L'arrivo dei metodi cripto nella cassa di un operatore viene di solito presentato come un ampliamento del mix di pagamento. In pratica si tratta di una meccanica di regolamento diversa: cambiano i ruoli dei soggetti coinvolti, il momento in cui il pagamento diventa definitivo e i requisiti di controllo sull'origine dei fondi.

Regolamento senza acquirer

In un pagamento con carta, tra giocatore e operatore si interpone una catena di intermediari che assume il rischio e consente l'annullamento dell'operazione. In un trasferimento su blockchain quell'intermediario non c'è e, una volta confermata, la transazione è irreversibile. Il chargeback scompare come classe di problema, ma con esso scompare anche il meccanismo di correzione degli errori: un trasferimento a un indirizzo sbagliato o sulla rete sbagliata non si richiama.

Volatilità e contabilità

Il saldo del giocatore e la contabilità interna dell'operatore sono di norma tenuti in valuta fiat, perciò il cambio viene fissato al momento dell'operazione e la differenza tra somma in entrata e prelievo resta a carico dell'operatore. Da qui la prassi di convertire subito gli incassi, oppure di lavorare tramite stablecoin e un provider che si assume il rischio di cambio. Voce di costo a sé sono le commissioni di rete: dipendono dal carico della rete, non dall'importo del pagamento.

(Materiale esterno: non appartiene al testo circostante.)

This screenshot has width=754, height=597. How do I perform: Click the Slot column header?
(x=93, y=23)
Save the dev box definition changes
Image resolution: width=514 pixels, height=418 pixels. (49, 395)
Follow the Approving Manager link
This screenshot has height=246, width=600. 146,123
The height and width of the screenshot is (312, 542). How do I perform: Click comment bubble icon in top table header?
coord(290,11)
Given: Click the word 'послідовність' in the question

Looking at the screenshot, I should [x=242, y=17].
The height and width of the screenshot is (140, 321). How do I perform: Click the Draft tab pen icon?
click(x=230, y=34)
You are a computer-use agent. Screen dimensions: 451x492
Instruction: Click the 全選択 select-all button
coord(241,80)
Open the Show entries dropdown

La compliance non si semplifica

La pseudonimia di un indirizzo non elimina gli obblighi AML. In concreto il lavoro consiste nell'analizzare l'origine dei fondi lungo la catena delle transazioni, nell'escludere indirizzi appartenenti a cluster sanzionati o ad alto rischio e nell'applicare la stessa identificazione del giocatore prevista per un deposito in fiat.

I pagamenti in cripto tolgono alcuni costi e ne aggiungono altri: il guadagno sta di solito nella velocità di prelievo e nella disponibilità del metodo, non in requisiti più morbidi.